▶ **ASSIGNED TASK**
Your job is to set down the stretch of entries that opens with the line containing "Blogs, (42, 2416)" and closes with the line containing "Comments (130, 408)". Keep both end lines, copy each exactly, and add nothing.

▶ **Collected data**
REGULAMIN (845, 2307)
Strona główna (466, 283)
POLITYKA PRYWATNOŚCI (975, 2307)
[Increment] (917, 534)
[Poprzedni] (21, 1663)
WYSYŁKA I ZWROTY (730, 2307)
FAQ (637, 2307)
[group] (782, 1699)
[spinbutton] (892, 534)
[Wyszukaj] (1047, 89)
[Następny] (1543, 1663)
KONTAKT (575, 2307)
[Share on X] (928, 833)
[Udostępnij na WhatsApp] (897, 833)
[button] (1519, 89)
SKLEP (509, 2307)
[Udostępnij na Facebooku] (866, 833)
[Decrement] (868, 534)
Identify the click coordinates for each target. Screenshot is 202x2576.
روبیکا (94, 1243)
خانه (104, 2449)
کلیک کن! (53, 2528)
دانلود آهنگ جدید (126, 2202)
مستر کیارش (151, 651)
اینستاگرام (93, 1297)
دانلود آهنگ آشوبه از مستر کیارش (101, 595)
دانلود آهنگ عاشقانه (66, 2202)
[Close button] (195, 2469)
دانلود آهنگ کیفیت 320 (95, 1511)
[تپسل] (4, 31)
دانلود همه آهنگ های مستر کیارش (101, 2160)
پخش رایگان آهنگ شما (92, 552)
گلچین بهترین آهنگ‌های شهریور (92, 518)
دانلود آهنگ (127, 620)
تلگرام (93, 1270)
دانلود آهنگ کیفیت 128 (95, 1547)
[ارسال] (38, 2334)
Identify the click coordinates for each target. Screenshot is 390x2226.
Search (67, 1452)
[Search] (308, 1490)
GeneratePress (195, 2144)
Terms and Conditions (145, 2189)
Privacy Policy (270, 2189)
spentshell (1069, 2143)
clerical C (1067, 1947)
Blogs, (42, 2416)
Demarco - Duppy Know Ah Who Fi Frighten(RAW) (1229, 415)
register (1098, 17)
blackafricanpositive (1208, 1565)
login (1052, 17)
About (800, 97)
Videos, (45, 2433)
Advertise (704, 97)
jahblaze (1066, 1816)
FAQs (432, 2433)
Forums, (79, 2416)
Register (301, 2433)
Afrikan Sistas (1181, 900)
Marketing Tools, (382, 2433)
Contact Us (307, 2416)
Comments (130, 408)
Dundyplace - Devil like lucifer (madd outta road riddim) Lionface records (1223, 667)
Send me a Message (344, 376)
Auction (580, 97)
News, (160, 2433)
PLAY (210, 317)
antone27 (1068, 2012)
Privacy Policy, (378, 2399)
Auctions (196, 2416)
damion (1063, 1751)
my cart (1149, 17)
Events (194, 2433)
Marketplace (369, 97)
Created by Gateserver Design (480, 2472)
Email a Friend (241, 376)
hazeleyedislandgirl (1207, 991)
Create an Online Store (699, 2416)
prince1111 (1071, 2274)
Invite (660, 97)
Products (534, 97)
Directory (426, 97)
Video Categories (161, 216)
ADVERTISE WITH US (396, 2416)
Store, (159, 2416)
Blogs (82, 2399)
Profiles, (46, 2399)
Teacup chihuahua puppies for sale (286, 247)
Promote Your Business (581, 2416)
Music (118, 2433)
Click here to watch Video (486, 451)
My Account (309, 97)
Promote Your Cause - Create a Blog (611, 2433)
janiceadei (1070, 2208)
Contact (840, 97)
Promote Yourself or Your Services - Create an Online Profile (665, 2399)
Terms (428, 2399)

▶ **TASK RESULT**
Blogs, (42, 2416)
Demarco - Duppy Know Ah Who Fi Frighten(RAW) (1229, 415)
register (1098, 17)
blackafricanpositive (1208, 1565)
login (1052, 17)
About (800, 97)
Videos, (45, 2433)
Advertise (704, 97)
jahblaze (1066, 1816)
FAQs (432, 2433)
Forums, (79, 2416)
Register (301, 2433)
Afrikan Sistas (1181, 900)
Marketing Tools, (382, 2433)
Contact Us (307, 2416)
Comments (130, 408)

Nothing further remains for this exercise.